The Design for Manufacture Competition was launched to challenge the housebuilding industry to build more cost effectively.
Through a very tight competition brief, developers were asked to look at the way in which they produced their homes, building relationships with their design teams and supply chains to reduce both material waste and downtime, to look at improving the quality of the finished product through management processes and to carefully address the issue of replicability and future adaptation of the homes they built.
An initial invitation to the competition raised a great deal of interest from housebuilders. A selection process was developed which facilitated sifting through the interest parties, and then identifying a shortlist to be invited to bid for specific sites across the country.
These 10 Design for Manufacture sites were identified by HCA regional teams as being suitable for inclusion in the competition, and the same regional teams then took control of the disposal process. The shortlisted bidders expressed interest in the sites most complimentary to their business case and the selection process then continued in a traditional manner.
The corporate team worked with regional teams on the more efficiency specific issues and to smooth a path for speedy delivery. The team also collected some of the key messages from this early stage of the competition and incorporated them into a lessons learnt publication which has been widely disseminated.

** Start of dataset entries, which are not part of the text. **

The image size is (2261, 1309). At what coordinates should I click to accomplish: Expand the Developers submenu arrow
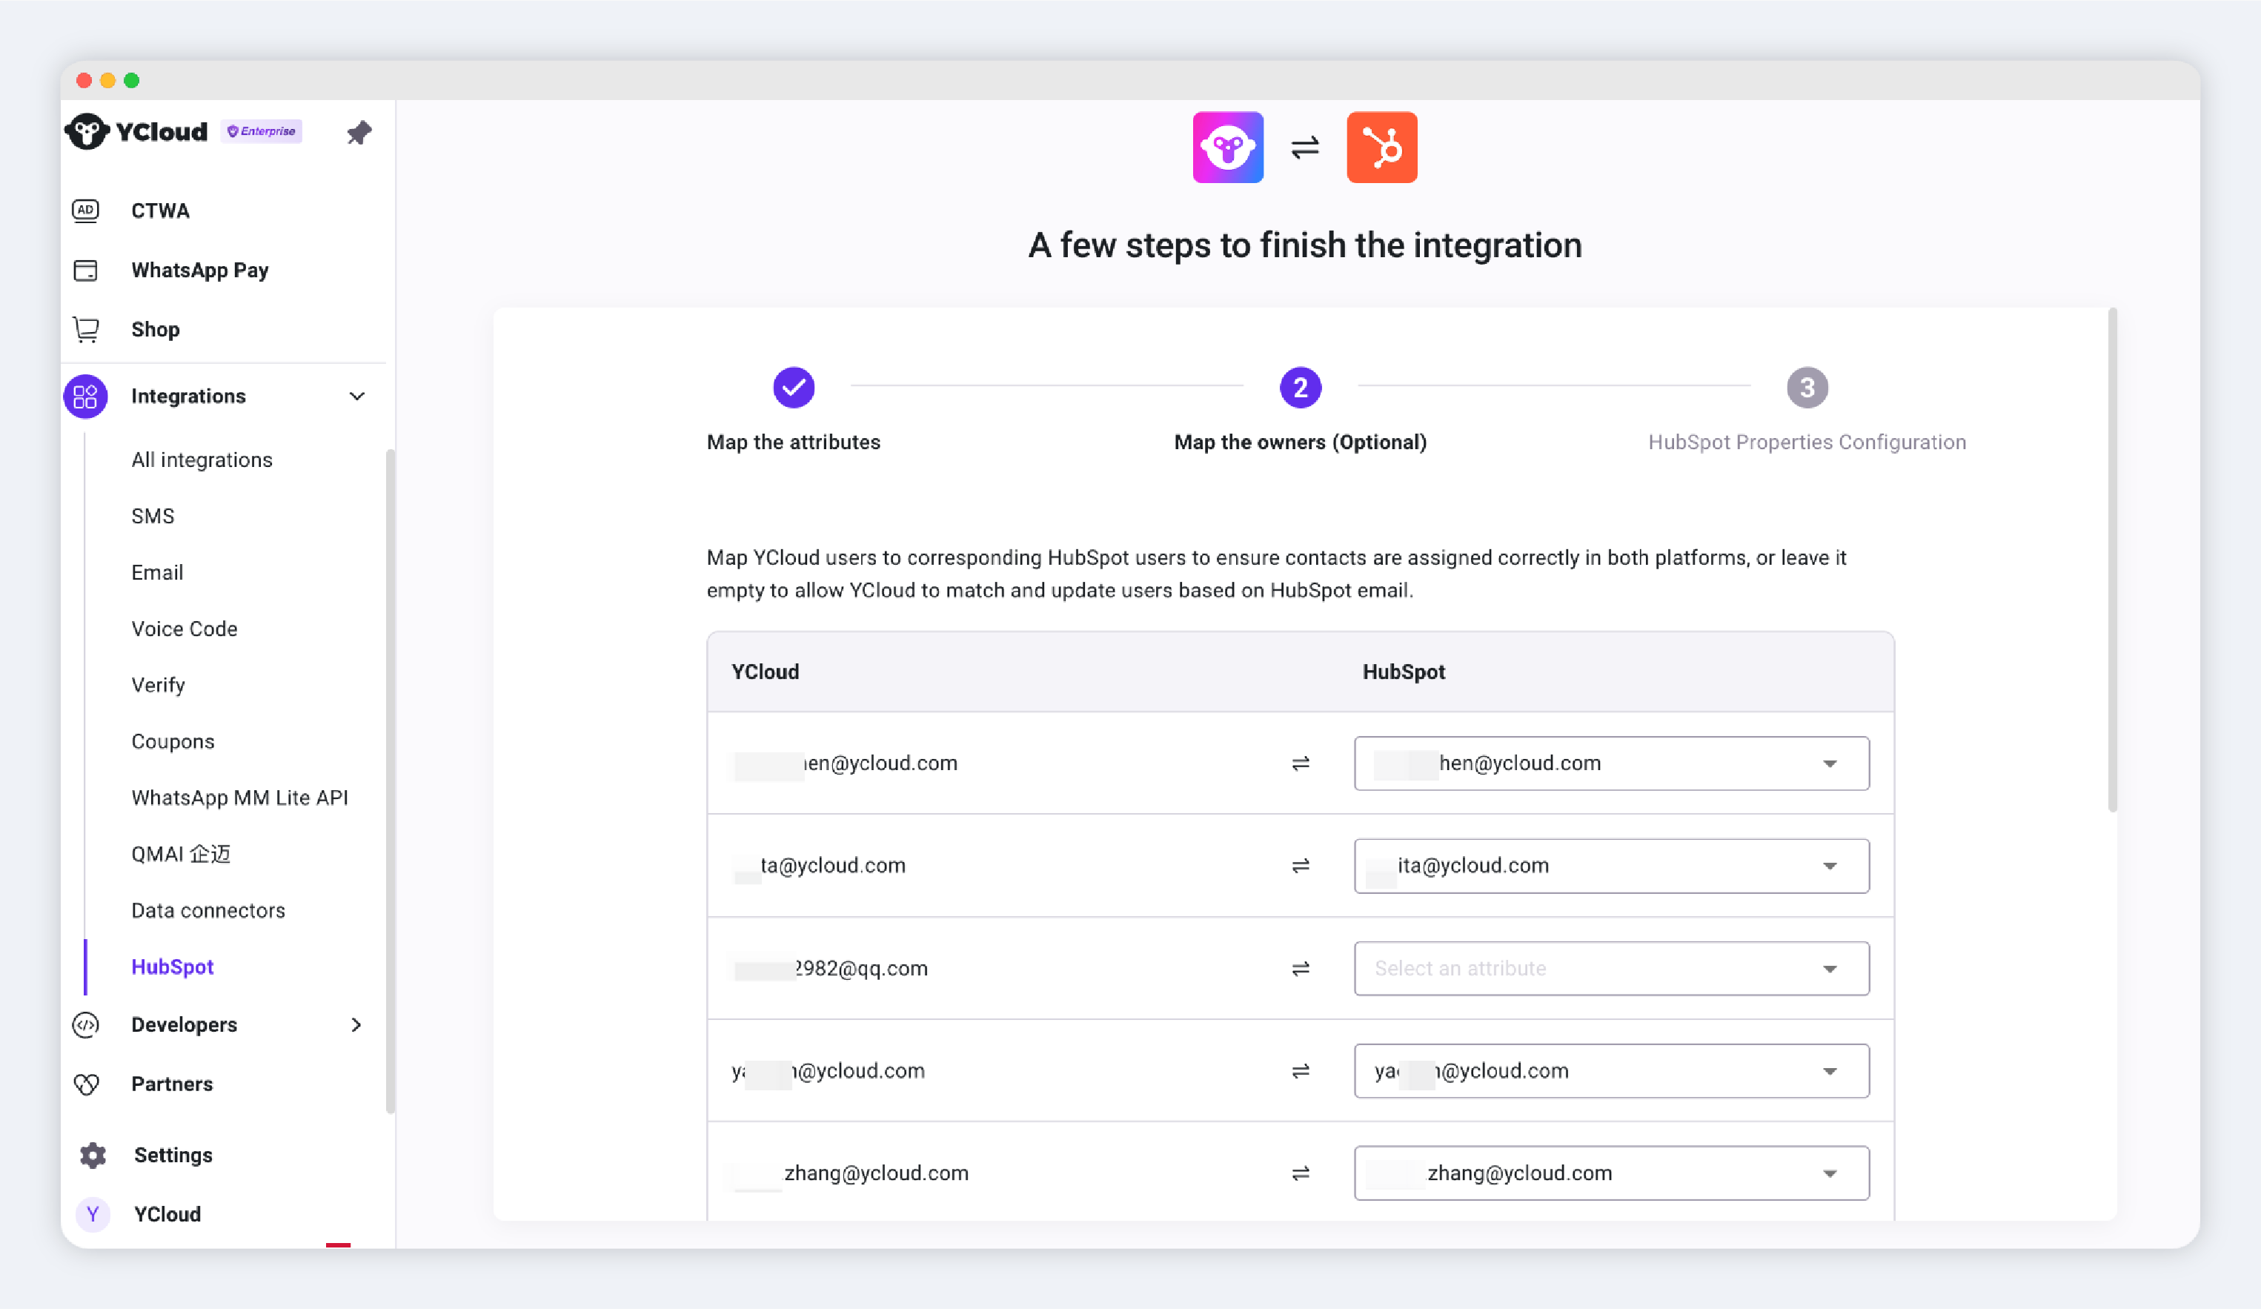(356, 1025)
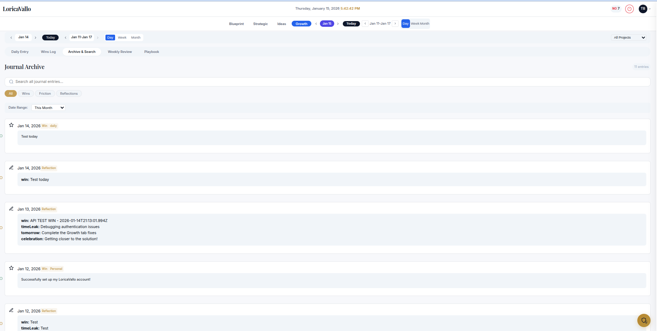The width and height of the screenshot is (657, 331).
Task: Click the Today button in the header
Action: click(x=351, y=24)
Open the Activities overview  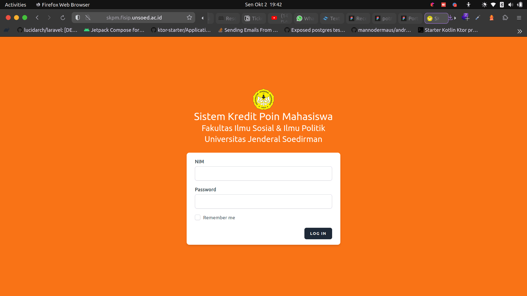[x=15, y=5]
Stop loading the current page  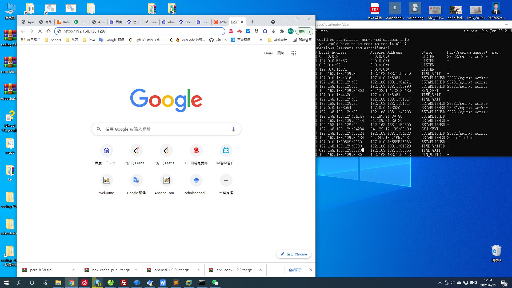pos(40,31)
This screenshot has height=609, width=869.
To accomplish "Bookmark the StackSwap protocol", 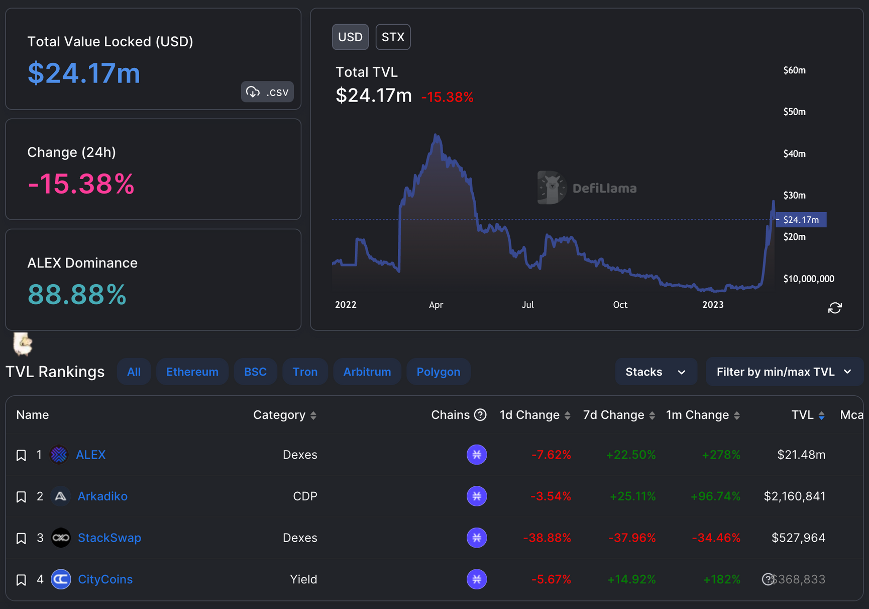I will pos(21,538).
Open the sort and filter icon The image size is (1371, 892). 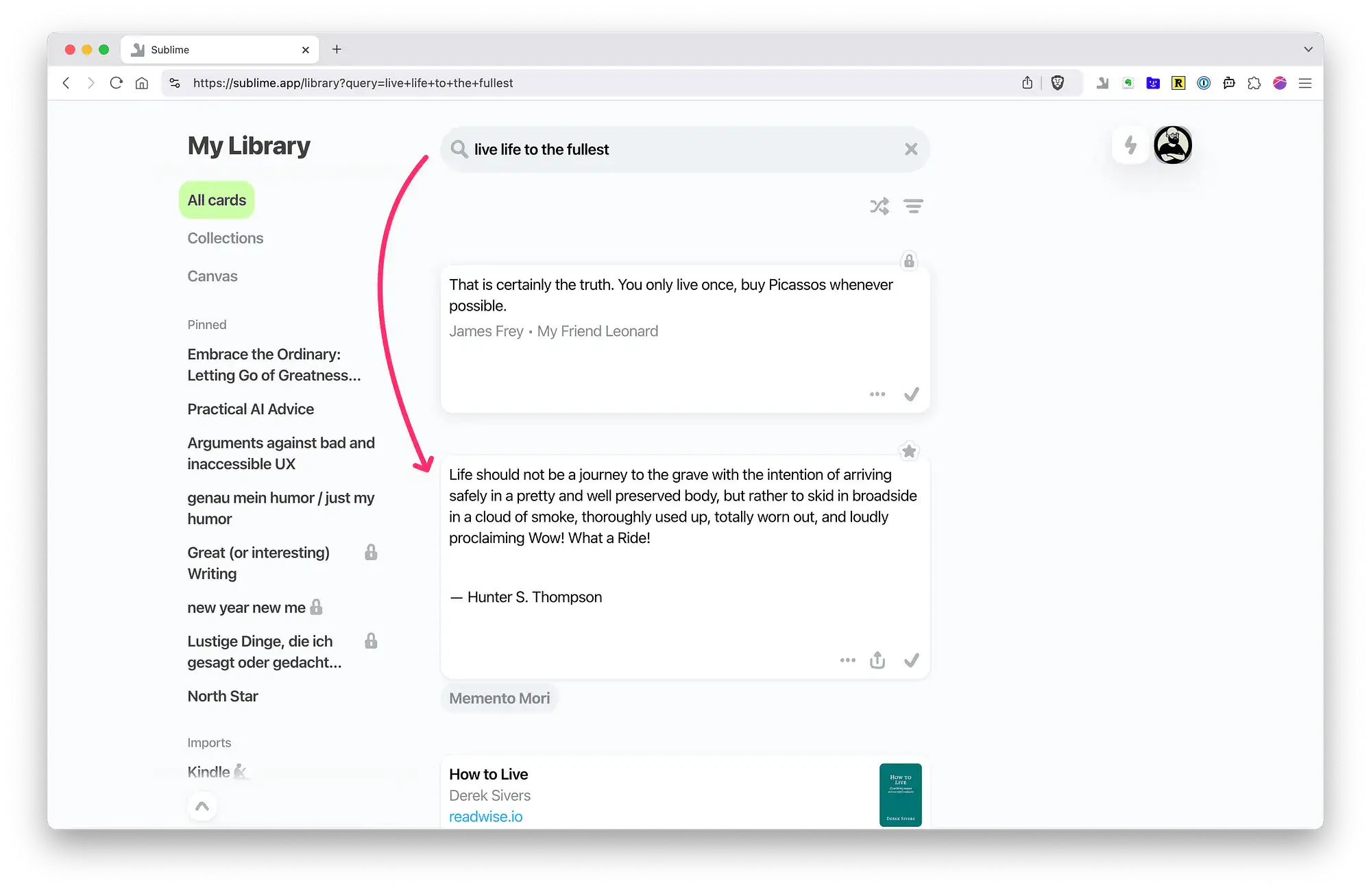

As the homes in the Competition move towards completion – and indeed many homes are now occupied – the lessons learned from the process are numerous and in particular the benefits of supply chain relationships have been identified as a key step forward in delivering cost efficiencies and quality production. The impact of these lessons on the mainstream HCA programme is significant enabling greater certainty of cost, quality and replicability and they have been captured in a second lessons learnt publication.